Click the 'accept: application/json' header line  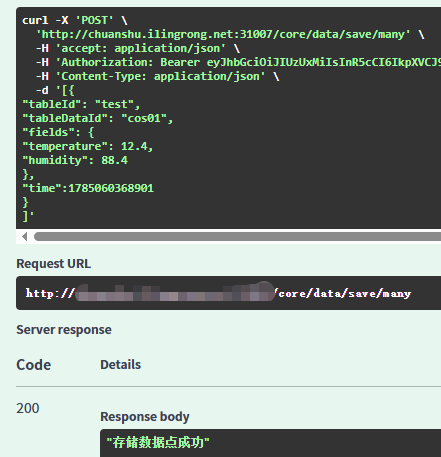click(138, 48)
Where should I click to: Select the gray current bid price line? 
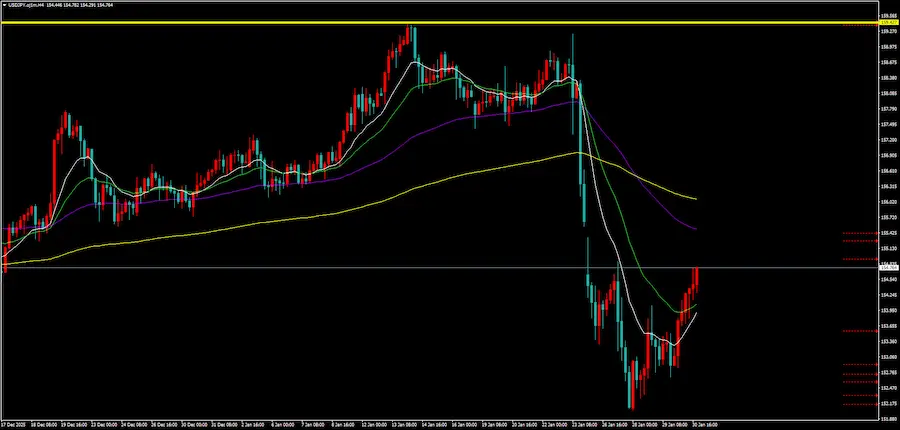point(300,267)
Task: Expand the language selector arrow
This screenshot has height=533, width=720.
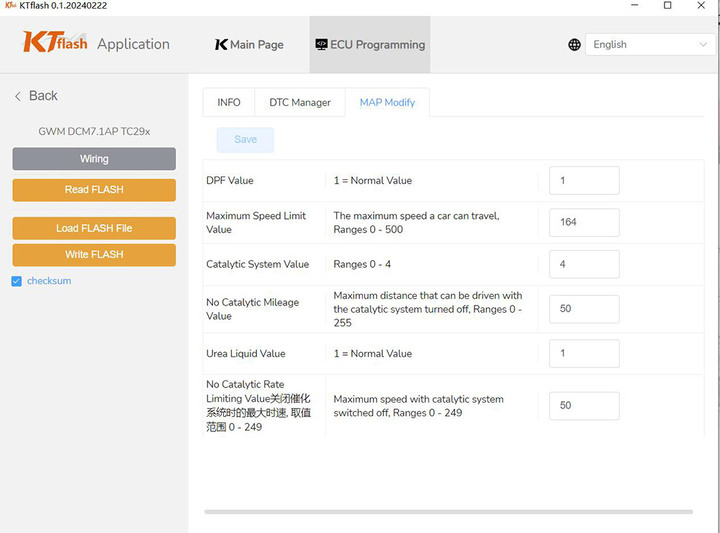Action: 703,45
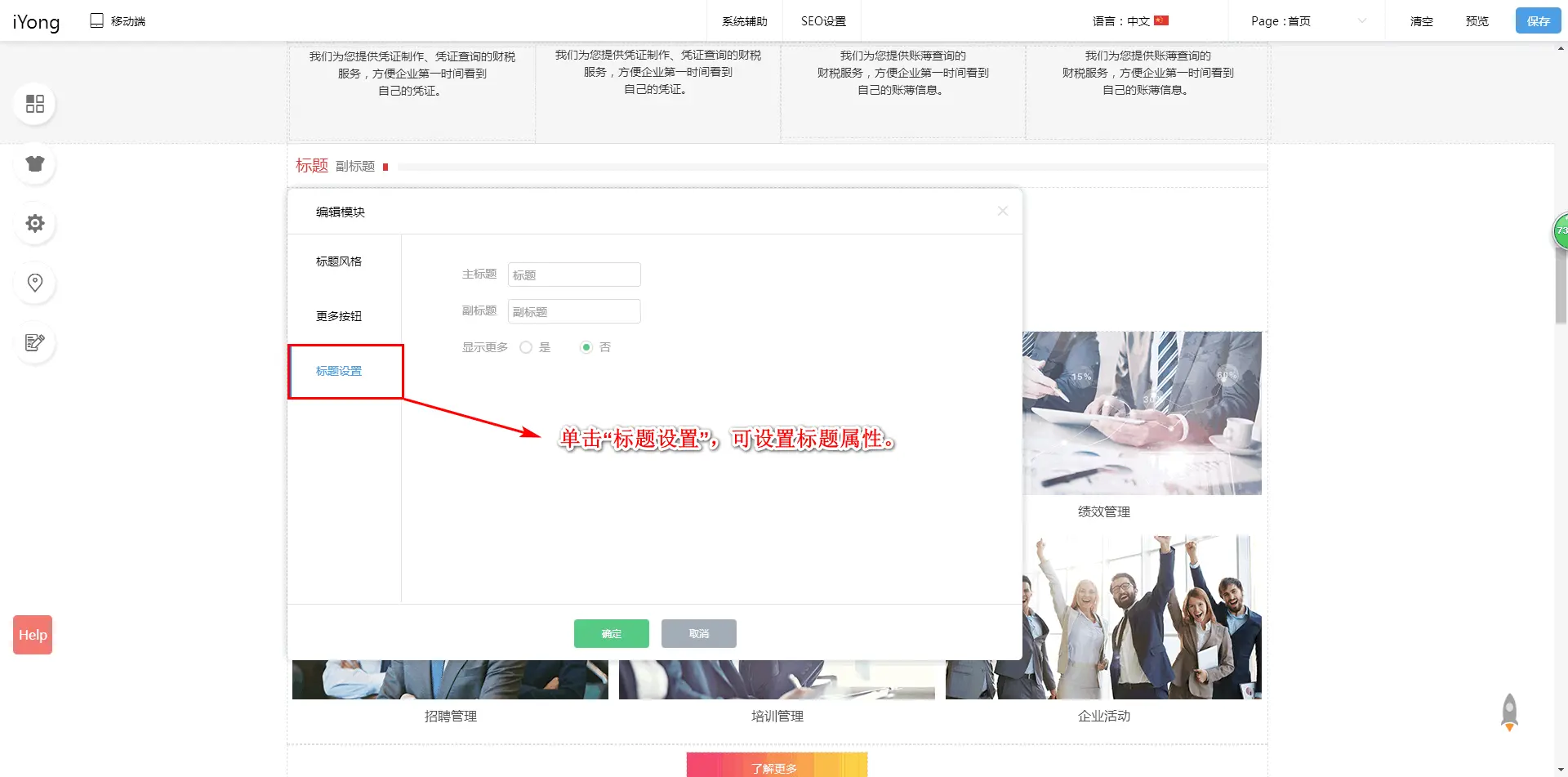This screenshot has height=777, width=1568.
Task: Open the 系统辅助 menu
Action: (744, 21)
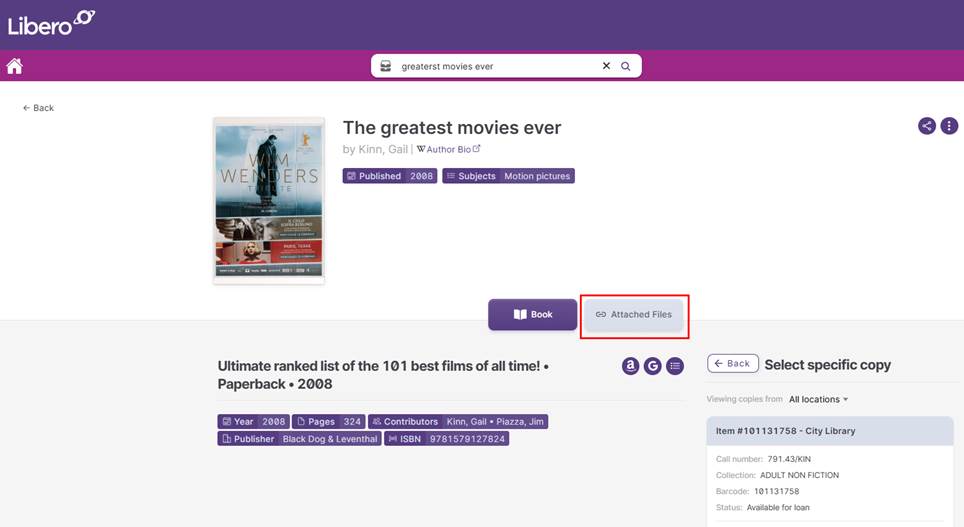The image size is (964, 527).
Task: Open the Amazon lookup icon
Action: (x=631, y=366)
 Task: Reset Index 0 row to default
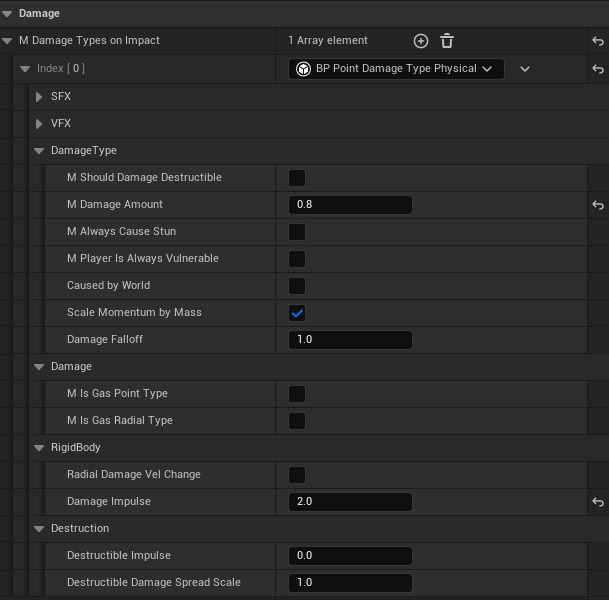pos(598,69)
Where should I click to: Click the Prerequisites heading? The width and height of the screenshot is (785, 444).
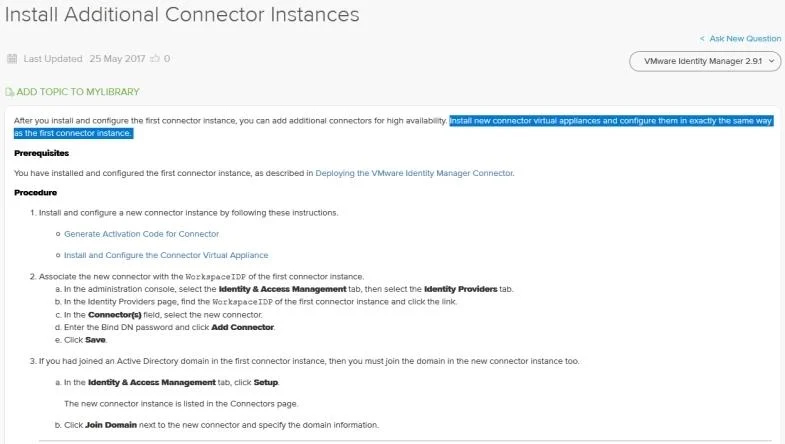click(x=42, y=153)
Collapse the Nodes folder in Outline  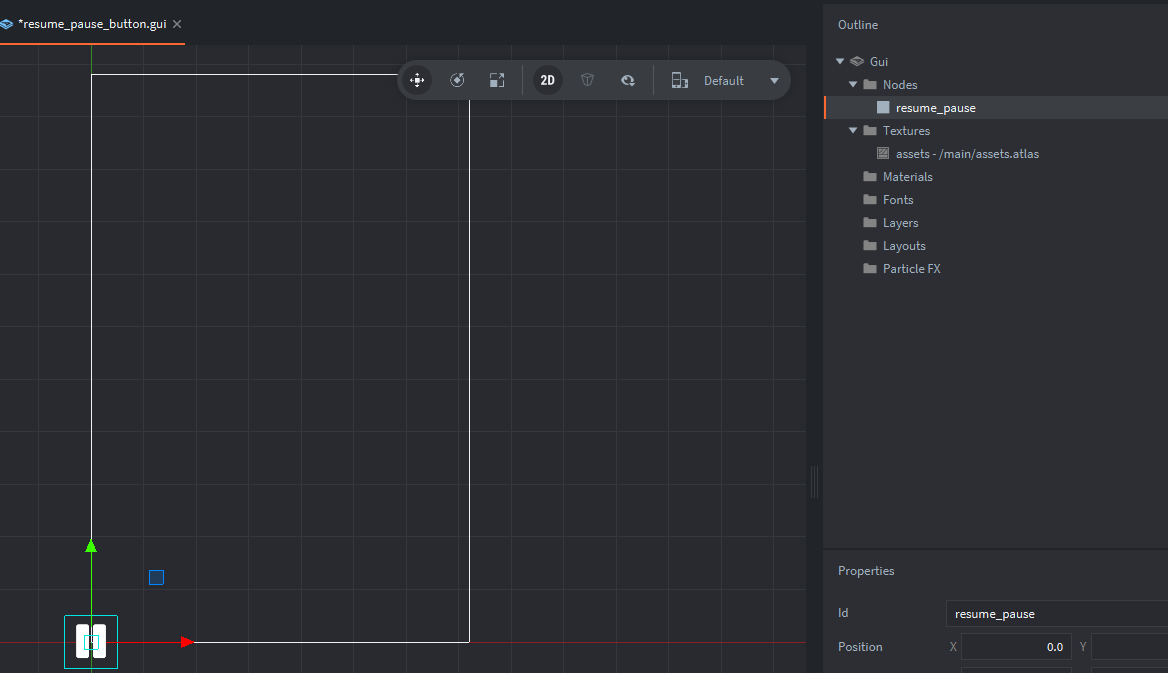pyautogui.click(x=853, y=85)
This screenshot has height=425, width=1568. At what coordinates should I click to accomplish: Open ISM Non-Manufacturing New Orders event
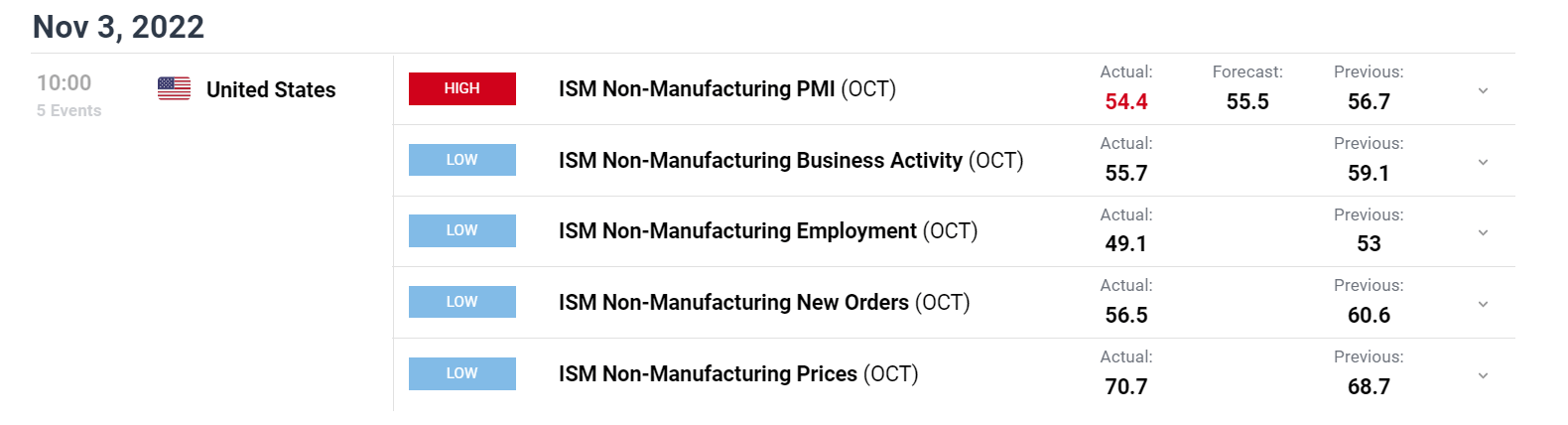pyautogui.click(x=764, y=303)

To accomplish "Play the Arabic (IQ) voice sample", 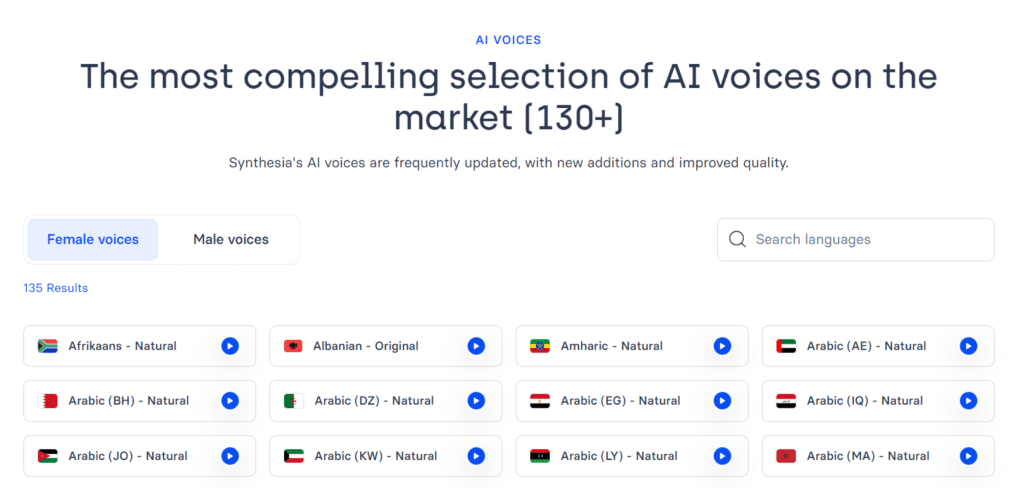I will click(968, 401).
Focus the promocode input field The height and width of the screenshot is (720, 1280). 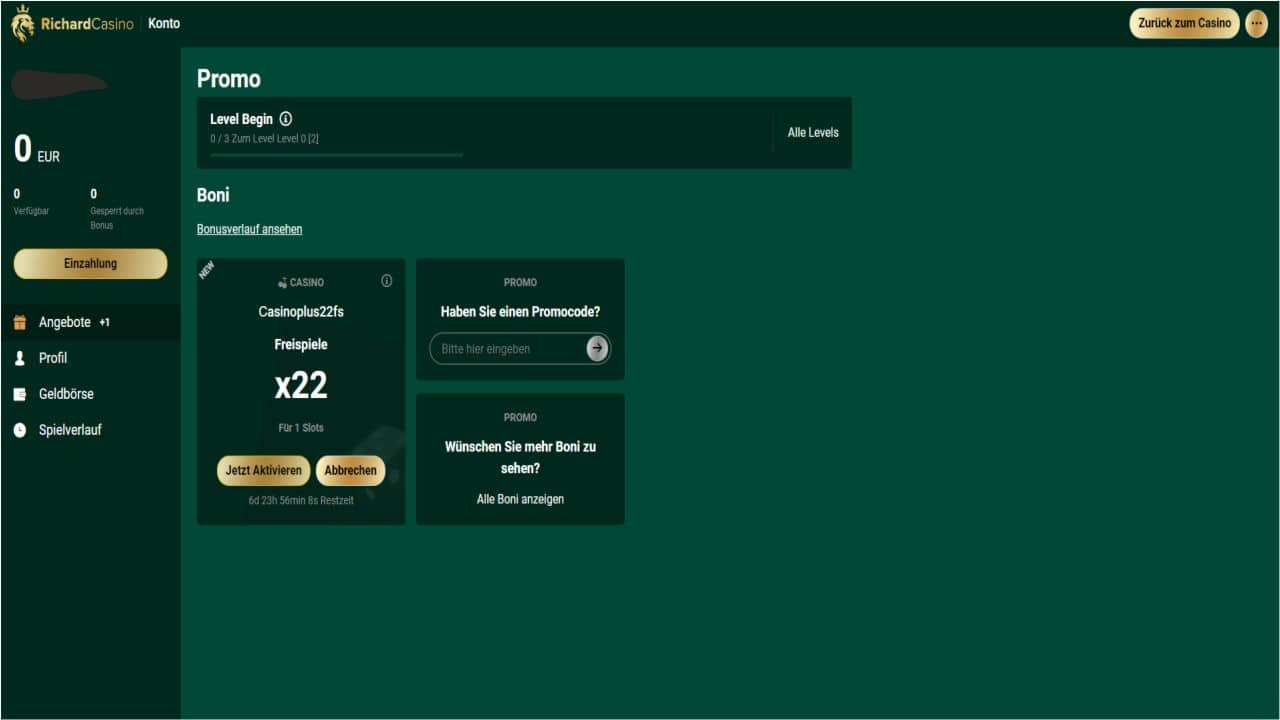(x=508, y=349)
· · · · · · ·
- **TASK REQUIREMENTS**
Transcribe only this stretch of the data: the line with "Where should I click to: Select", the line with "Task: Expand the language selector arrow", and every line in between. Leave out the pictures.

- **SOLUTION FOR THIS PROBLEM**
Where should I click to: Select the gray current bid price line? 
point(300,267)
Task: Expand the language selector arrow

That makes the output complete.